§ **Activities**
[1] Return everything from "### But, how" down to "by the integrals." in the mutual information passage, copying the wording without change.
[2] Summarize the mutual information passage in two sentences.

§ **Given passage**
══════════════════════════════

In the field of machine learning, when it comes to extracting **relationships** between **variables**, we often use Pearson correlation. The problem is that this measure only finds linear relationships, which can lead sometimes to a bad interpretation of the relation between two variables. Nevertheless, other statistics measure **non-linear** relationships, such as **mutual information**.

Therefore, in this post, we are going to explain mutual information, how it is calculated, and an example of its use.

## Mutual Information

The Mutual Information between two random variables measures non-linear relations between them. Besides, it indicates **how much information can be obtained from a random variable** by observing another random variable.

It is closely linked to the concept of **entropy**. This is because it can also be known as the reduction of **uncertainty **of a random variable if another is known. Therefore, a high mutual information value indicates a large reduction of uncertainty whereas a low value indicates a small reduction. If the mutual information is zero, that means that the two random variables are **independent**.

### But, how is mutual information calculated?

The following formula shows the **calculation **of the mutual information for two **discrete **random variables.

$$ I(X;Y) = \sum_{y \in Y}\sum_{x \in X}p_{(X,Y)}(x,y) \cdot log\left(\frac{p_{(X,Y)}(x,y)}{p_{X}(x)p_{Y}(y)} \right ) $$

Where \( p_{x} \) and \( p_{y} \) are the marginal probability density functions and \( p_{xy} \) the joint probability density function.

Whereas to compute the mutual information for **continuous **random variables the summations have to be replaced by the integrals.

$$ I(X;Y) = \int_{Y}\int_{X} p_{(X,Y)}(x,y) \cdot log\left(\frac{p_{(X,Y)}(x,y)}{p_{X}(x)p_{Y}(y))} \right ) dxdy $$

As explained before, it is related to entropy. This relation is shown in the following formula:

$$ \begin{align*}

I(X; Y) & = H(X) – H(X|Y) \\

& = H(Y) – H(Y|X) \\

& = H(X) + H(Y) – H(X,Y) \\

& = H(X,Y) – H(X|Y) – H(Y|X)

\end{align*} $$

Entropy (H) measures the level of expected **uncertainty **in a random variable. Therefore, H(X) is approximately how much information can be learned of the random variable X by observing just one sample.

$$ H(X) = -\sum_{x_{i}\in X}P(X=x_{i})\cdot log(P(X=x_{i})) $$

The** joint entropy** measures the uncertainty when considering together two random variables.

$$ H(X,Y) = – \sum_{x_{i} \in X} \sum_{y_{j}\in Y} P(X=x_{i}, Y=x_{j})\cdot log(P(X=x_{i}, Y=x_{j})) $$

The **conditional entropy** measures how much uncertainty has the random variable X when the value of Y is known.

$$ H(X|Y) = – \sum_{x,y} p(x,y)\cdot log p(x|y) $$

For better understanding, the relationship between entropy and mutual information has been depicted in the following **Venn diagram**, where the area shared by the two circles is the mutual information:

### Properties of Mutual Information

The main **properties **of the Mutual Information are the following:

- Non-negative: \(I(X; Y) \geq 0 \)
- Symmetric: \( I(X; Y) = I(Y; X) \)
- \( I(X; Y) = 0 \leftrightarrow X, Y \) independent, because in that case \( P(x, y) = P(x) \cdot P(y) \)

══════════════════════════════

§ **Extracted material**

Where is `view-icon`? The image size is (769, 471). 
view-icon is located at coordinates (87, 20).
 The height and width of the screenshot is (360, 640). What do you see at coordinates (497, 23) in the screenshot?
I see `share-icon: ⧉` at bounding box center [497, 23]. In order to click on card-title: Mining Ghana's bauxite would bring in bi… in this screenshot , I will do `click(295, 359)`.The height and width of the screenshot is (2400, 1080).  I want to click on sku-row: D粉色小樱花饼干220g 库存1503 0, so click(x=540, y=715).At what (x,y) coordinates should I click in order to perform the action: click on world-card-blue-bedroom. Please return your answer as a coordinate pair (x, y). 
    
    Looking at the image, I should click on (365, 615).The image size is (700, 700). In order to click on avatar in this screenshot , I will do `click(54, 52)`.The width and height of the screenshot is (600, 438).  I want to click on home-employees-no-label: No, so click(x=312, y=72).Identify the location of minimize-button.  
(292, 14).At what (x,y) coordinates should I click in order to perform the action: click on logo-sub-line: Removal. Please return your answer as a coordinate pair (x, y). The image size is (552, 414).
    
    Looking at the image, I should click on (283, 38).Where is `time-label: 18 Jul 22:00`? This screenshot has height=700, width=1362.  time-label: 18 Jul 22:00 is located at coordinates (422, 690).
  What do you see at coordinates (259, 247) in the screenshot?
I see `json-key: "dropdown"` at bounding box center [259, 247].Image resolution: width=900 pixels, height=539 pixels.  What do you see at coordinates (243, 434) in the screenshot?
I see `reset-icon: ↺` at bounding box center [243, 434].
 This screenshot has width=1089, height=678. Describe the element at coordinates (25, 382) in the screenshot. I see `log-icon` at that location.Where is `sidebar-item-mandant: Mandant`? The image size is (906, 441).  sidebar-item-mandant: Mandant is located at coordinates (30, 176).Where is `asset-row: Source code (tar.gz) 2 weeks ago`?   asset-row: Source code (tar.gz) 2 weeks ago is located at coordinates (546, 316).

══════════════════════════════

§ **Task-by-task solutions**
[1]
### But, how is mutual information calculated?

The following formula shows the **calculation **of the mutual information for two **discrete **random variables.

$$ I(X;Y) = \sum_{y \in Y}\sum_{x \in X}p_{(X,Y)}(x,y) \cdot log\left(\frac{p_{(X,Y)}(x,y)}{p_{X}(x)p_{Y}(y)} \right ) $$

Where \( p_{x} \) and \( p_{y} \) are the marginal probability density functions and \( p_{xy} \) the joint probability density function.

Whereas to compute the mutual information for **continuous **random variables the summations have to be replaced by the integrals.

[2] Unlike Pearson correlation, which finds only linear relationships, mutual information measures non-linear relations between two random variables and shows how much information about one can be obtained by observing the other. It is closely linked to entropy as the reduction in uncertainty of one variable when the other is known, it is calculated with sums for discrete variables and integrals for continuous ones, and it is non-negative, symmetric, and zero exactly when the variables are independent.